> AIM OF THE TASK: Take the lines in the listing below from the line with "Task: Click the minus icon inside Remove all" up to and including the line with "Task: Skip to a different question" and set them down exactly, skipping pictures and adding nothing.

+ + + + +

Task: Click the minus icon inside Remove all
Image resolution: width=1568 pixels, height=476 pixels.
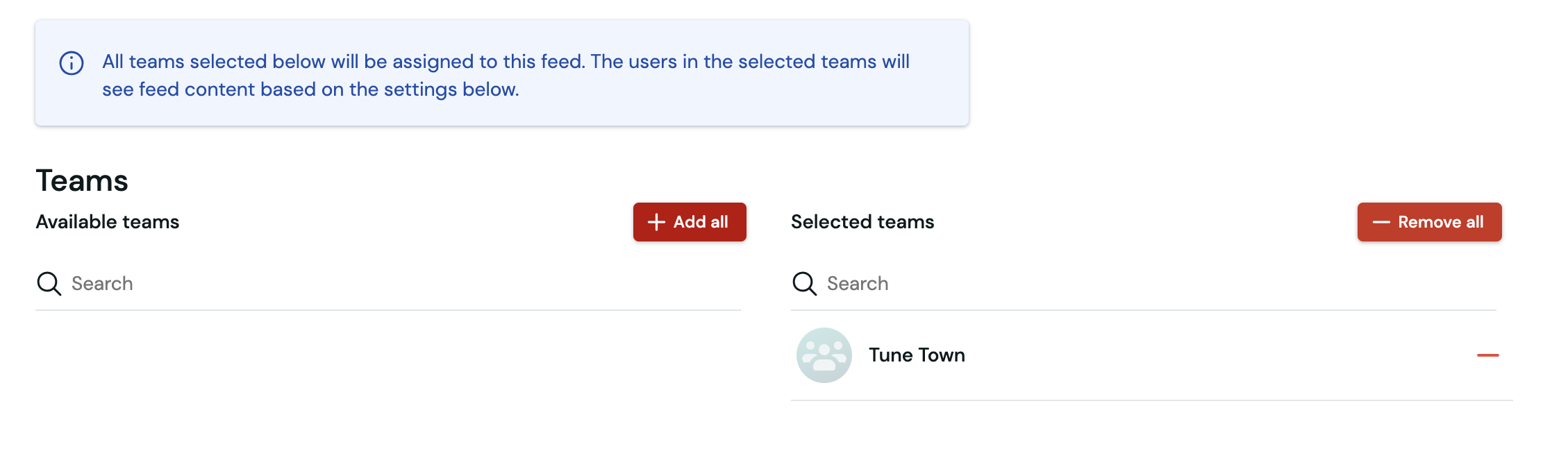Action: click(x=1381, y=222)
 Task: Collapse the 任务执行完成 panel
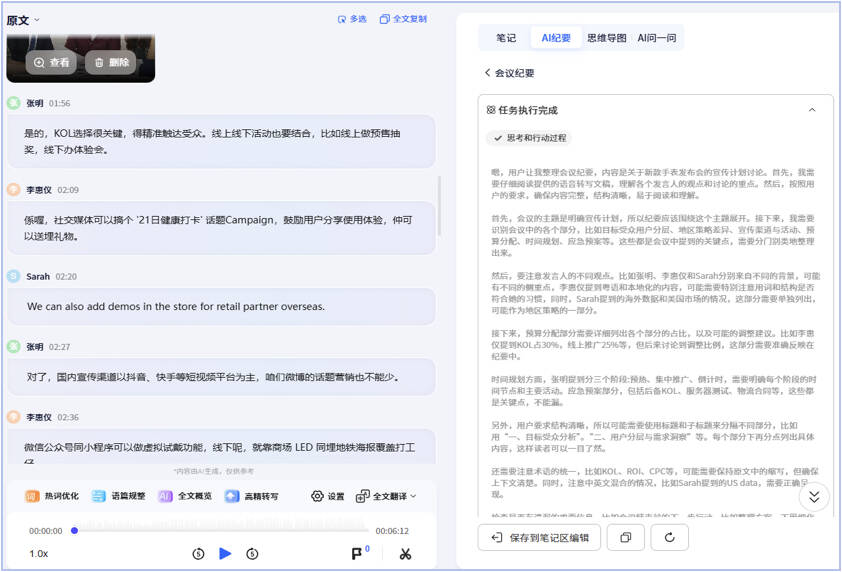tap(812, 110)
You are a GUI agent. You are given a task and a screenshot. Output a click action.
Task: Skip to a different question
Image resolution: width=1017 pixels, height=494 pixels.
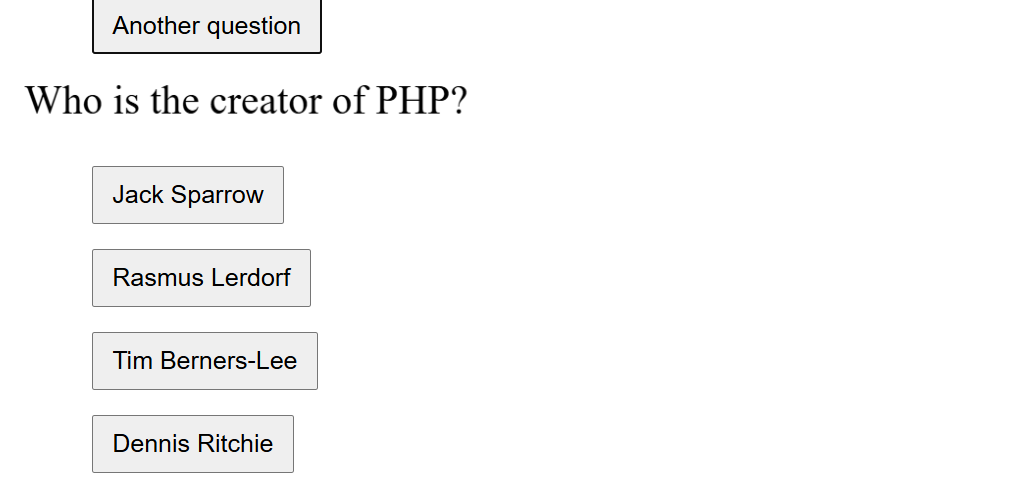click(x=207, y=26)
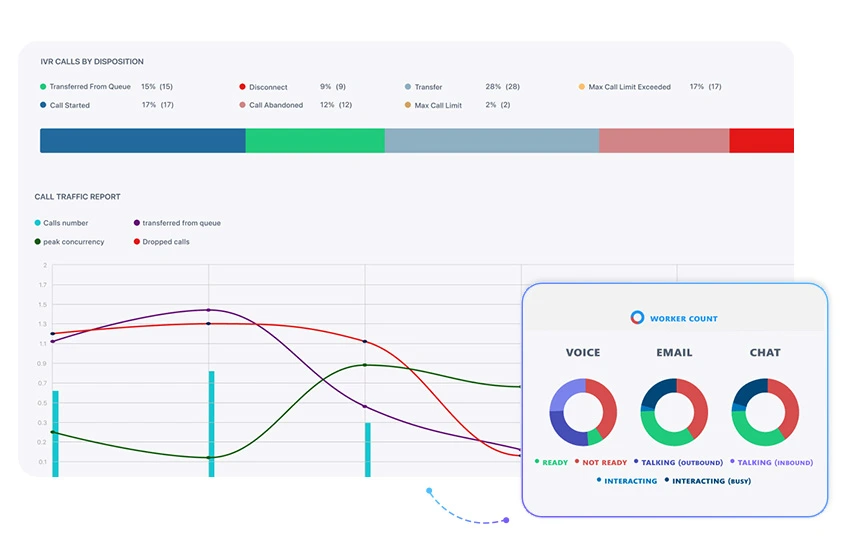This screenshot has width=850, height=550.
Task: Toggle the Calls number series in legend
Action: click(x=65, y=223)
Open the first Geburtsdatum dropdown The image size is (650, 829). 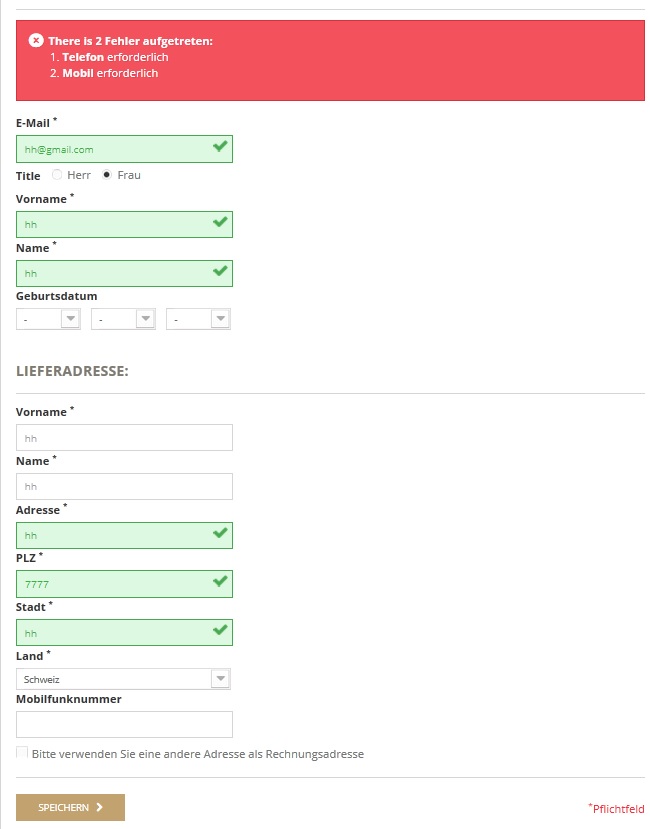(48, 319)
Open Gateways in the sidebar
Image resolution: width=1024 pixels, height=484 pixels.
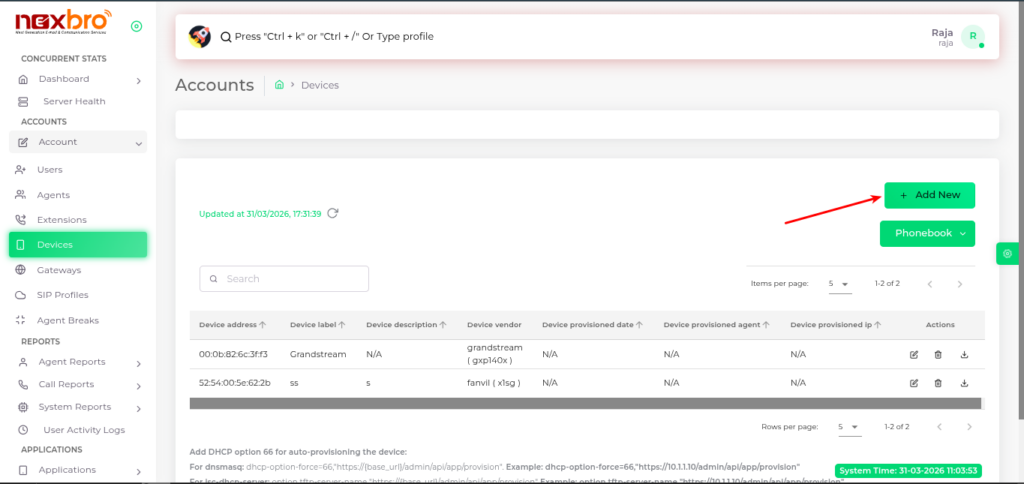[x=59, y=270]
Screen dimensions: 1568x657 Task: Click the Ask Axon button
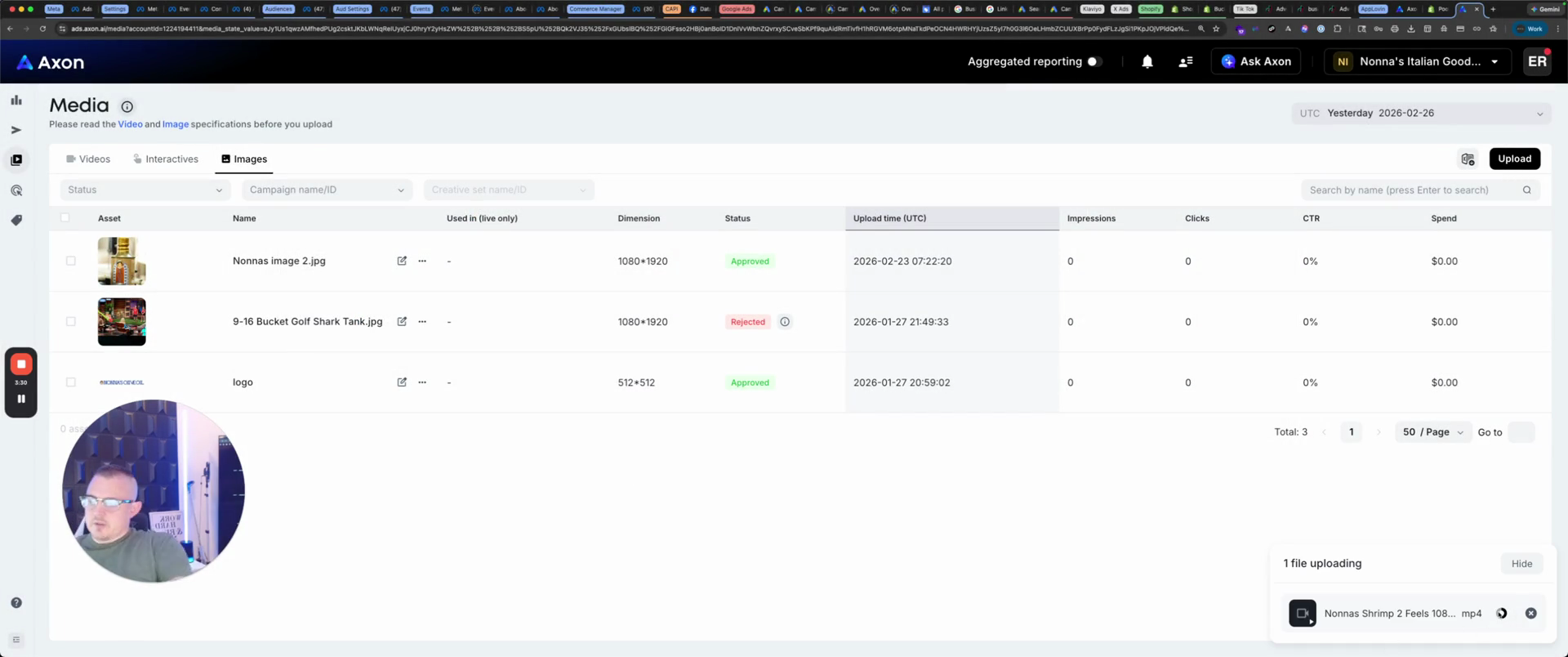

+ + + + +

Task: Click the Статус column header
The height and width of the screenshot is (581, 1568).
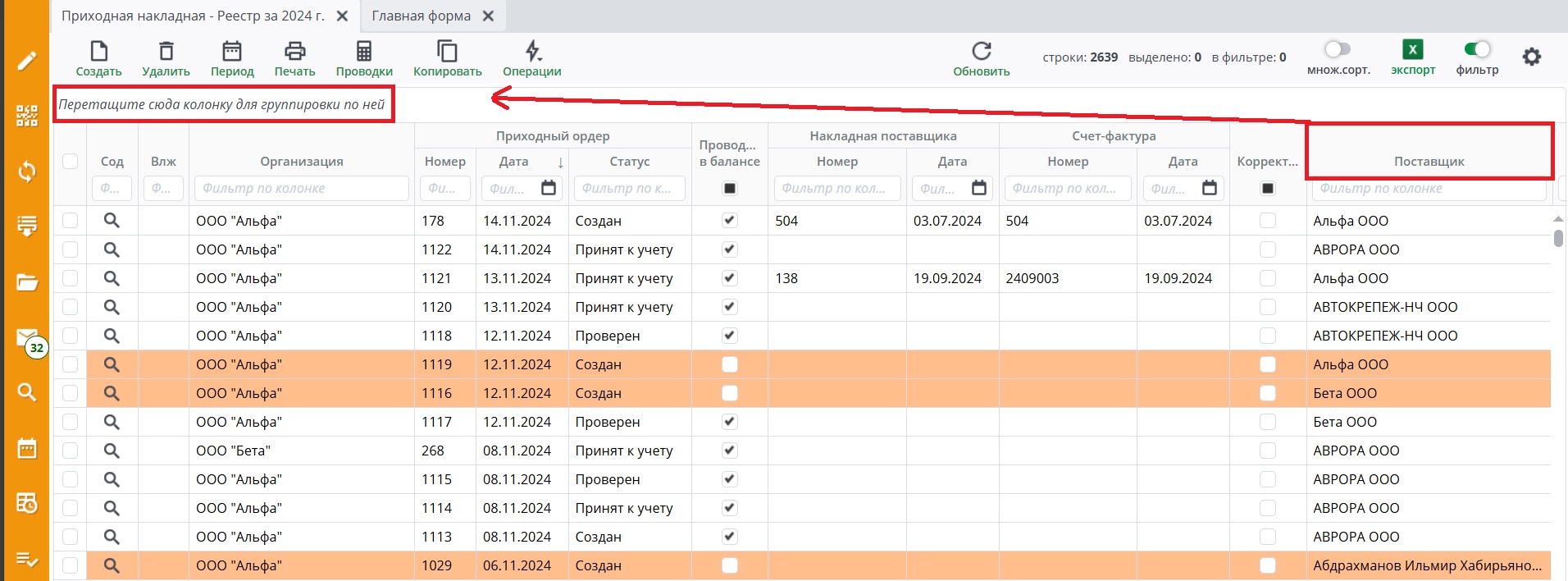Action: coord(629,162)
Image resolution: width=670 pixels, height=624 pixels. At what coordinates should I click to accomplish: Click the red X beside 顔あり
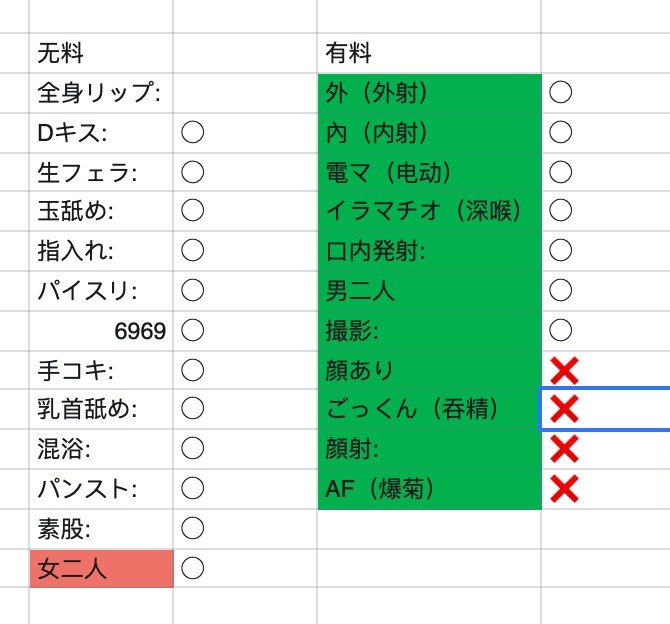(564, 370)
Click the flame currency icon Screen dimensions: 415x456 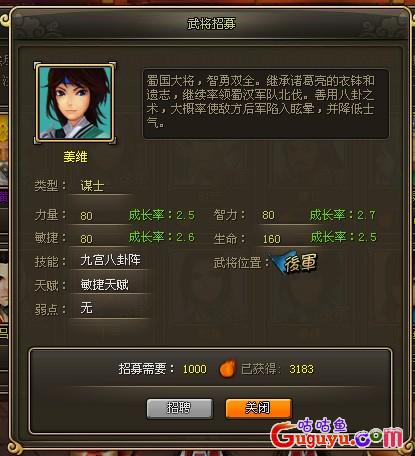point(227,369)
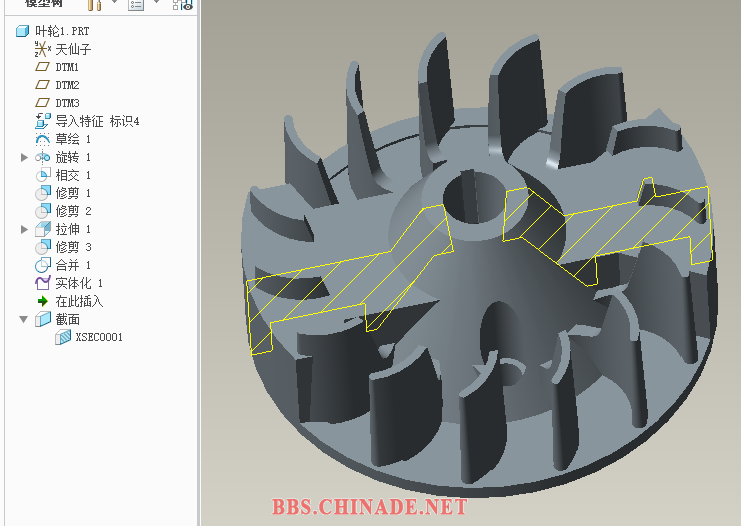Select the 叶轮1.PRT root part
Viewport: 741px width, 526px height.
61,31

+ + + + +

> EXERCISE ANSWER:
Task: Click the minus icon inside Remove all
Image resolution: width=1568 pixels, height=476 pixels.
Action: click(x=1381, y=222)
 Task: Collapse the 任务执行完成 panel
tap(812, 110)
You are a GUI agent. You are given a task and a screenshot. Output a click action.
Task: Skip to a different question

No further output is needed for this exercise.